Ok so this is propably borderline college :) But it is the first college course i'm in so don't bash me if this is too basic for this forum. (btw hi i'm new)

Well the question in the book is as follows:

"A mass m is attatched to the end of a helical spring (spring constant k) which hangs vertically from a fixed support. Show that the mass executes a simple harmonic motion with the T=2*pi*sqrt(m/k) about a point whose displacement below the unextende position of the spring is (m*g)/k".
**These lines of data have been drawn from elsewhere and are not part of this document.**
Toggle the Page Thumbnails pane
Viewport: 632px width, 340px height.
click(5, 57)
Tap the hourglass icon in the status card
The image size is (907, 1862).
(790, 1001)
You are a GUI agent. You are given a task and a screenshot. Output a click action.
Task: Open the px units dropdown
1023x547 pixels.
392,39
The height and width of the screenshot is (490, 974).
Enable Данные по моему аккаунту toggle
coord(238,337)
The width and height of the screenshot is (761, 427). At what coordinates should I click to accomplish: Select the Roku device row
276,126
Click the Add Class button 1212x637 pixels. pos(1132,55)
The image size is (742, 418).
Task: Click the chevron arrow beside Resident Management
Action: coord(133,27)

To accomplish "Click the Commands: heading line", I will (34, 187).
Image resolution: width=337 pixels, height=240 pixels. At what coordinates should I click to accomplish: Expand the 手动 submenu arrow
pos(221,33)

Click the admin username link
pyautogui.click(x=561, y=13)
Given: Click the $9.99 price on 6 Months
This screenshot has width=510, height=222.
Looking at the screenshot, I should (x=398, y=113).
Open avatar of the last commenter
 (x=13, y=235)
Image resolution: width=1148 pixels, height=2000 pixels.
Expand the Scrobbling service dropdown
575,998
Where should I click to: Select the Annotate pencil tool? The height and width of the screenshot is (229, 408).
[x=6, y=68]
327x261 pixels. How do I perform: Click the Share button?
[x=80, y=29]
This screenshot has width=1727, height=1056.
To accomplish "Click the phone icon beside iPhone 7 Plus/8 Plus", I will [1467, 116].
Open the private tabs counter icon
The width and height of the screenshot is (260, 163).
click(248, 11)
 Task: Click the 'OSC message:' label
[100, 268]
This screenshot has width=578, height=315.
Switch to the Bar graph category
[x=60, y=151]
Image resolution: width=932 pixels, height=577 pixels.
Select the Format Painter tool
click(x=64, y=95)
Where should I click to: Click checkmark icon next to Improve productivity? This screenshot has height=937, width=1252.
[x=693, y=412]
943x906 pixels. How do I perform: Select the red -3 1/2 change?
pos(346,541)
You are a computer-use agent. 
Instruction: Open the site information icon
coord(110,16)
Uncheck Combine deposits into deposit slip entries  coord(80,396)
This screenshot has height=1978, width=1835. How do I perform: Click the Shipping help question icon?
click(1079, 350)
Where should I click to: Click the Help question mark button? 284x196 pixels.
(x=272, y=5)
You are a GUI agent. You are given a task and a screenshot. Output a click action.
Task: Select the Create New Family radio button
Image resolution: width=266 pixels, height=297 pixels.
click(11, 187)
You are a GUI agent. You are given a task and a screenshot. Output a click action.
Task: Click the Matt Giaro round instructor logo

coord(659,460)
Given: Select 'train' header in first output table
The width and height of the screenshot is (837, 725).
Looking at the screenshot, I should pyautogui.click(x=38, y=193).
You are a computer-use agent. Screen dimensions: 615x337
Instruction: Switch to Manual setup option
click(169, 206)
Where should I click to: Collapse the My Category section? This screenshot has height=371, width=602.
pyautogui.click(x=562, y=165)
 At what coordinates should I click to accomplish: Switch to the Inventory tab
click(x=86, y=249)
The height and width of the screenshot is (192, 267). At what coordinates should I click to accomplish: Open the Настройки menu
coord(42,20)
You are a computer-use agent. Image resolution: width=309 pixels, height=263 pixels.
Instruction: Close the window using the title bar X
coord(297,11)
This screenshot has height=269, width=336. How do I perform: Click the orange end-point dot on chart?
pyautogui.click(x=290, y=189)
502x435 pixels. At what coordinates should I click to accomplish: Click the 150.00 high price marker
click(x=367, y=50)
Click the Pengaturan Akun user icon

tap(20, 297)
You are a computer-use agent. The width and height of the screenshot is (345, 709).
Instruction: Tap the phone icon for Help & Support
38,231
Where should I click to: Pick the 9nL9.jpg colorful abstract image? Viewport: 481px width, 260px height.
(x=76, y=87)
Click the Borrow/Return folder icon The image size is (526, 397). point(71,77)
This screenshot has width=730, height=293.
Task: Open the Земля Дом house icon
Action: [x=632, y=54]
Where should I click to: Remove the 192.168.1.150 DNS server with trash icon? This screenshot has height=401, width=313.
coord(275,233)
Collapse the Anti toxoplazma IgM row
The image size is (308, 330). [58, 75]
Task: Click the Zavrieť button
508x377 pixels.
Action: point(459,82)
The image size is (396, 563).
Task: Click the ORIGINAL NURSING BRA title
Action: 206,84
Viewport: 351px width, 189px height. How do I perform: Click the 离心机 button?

So i'm suppose to show that the harmonic oscillation is independant of g, and i've been trying a couple of different things but not been very successful. Mostly been rewriting the formulas to see if anything comes to me. Thought perhaps i had something when i had x=(T^2*g)/(4*pi^2)=(mg)/k in which g goes out, but i don't really think that shows anything.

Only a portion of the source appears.